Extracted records
════

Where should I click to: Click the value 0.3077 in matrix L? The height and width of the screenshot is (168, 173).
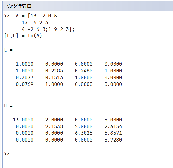pyautogui.click(x=25, y=78)
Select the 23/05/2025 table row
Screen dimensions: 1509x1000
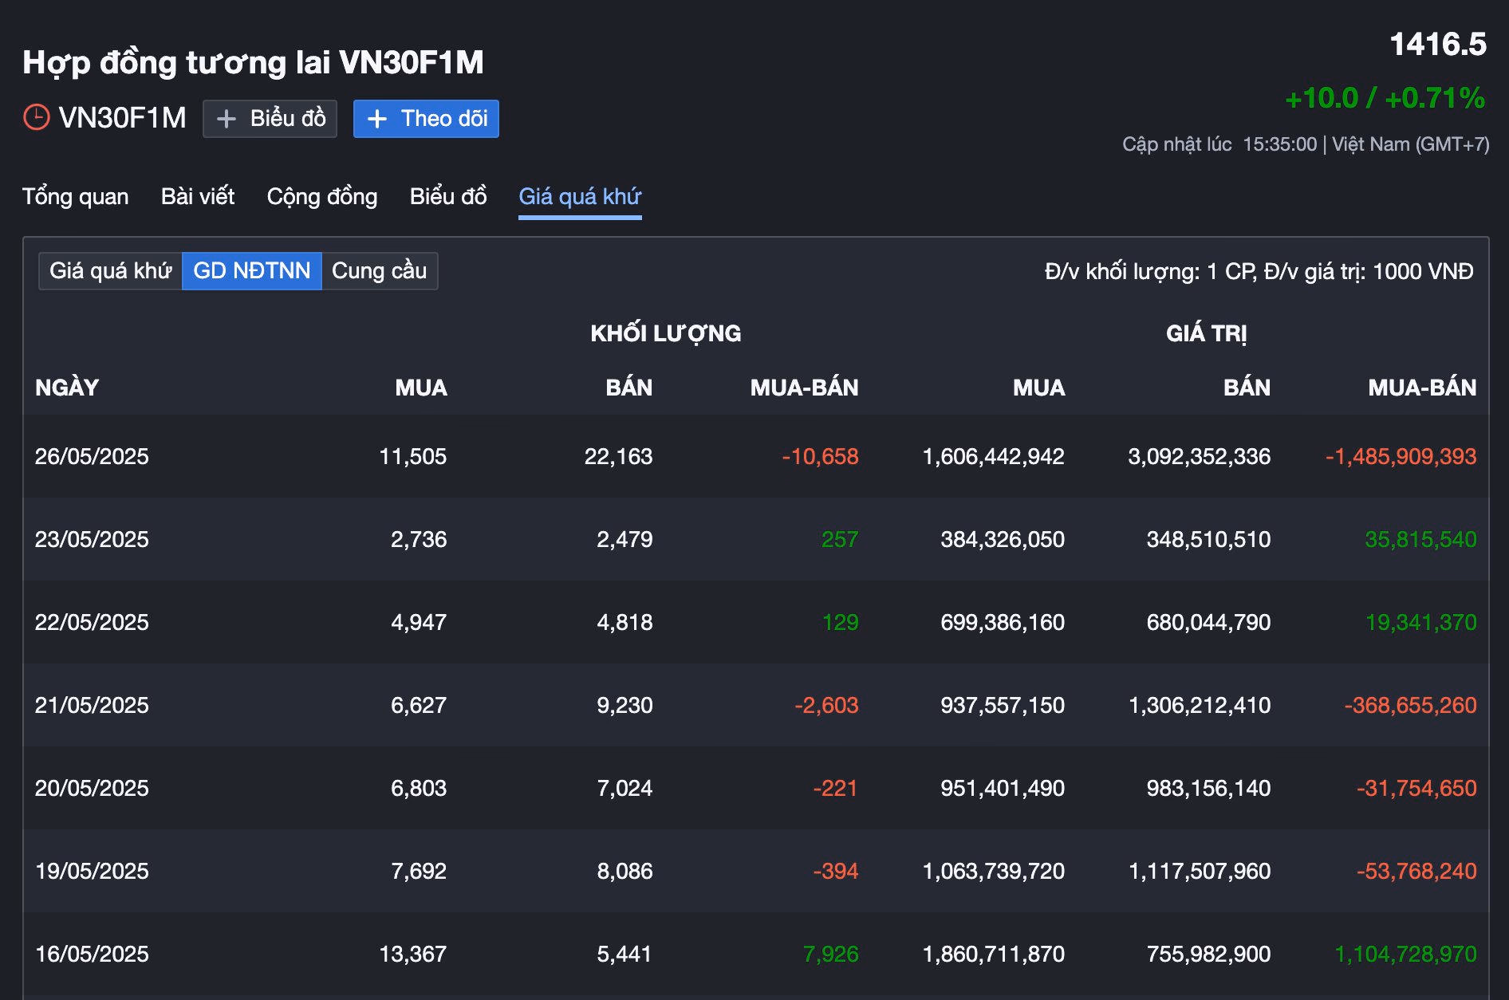point(92,539)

════

## Exercise prompt
Could the lines above be copied out exactly, with no image carried over?

## Task response
Where should I click to: Click the value 0.3077 in matrix L? The height and width of the screenshot is (168, 173).
pyautogui.click(x=25, y=78)
Select the 23/05/2025 table row
Screen dimensions: 1509x1000
point(92,539)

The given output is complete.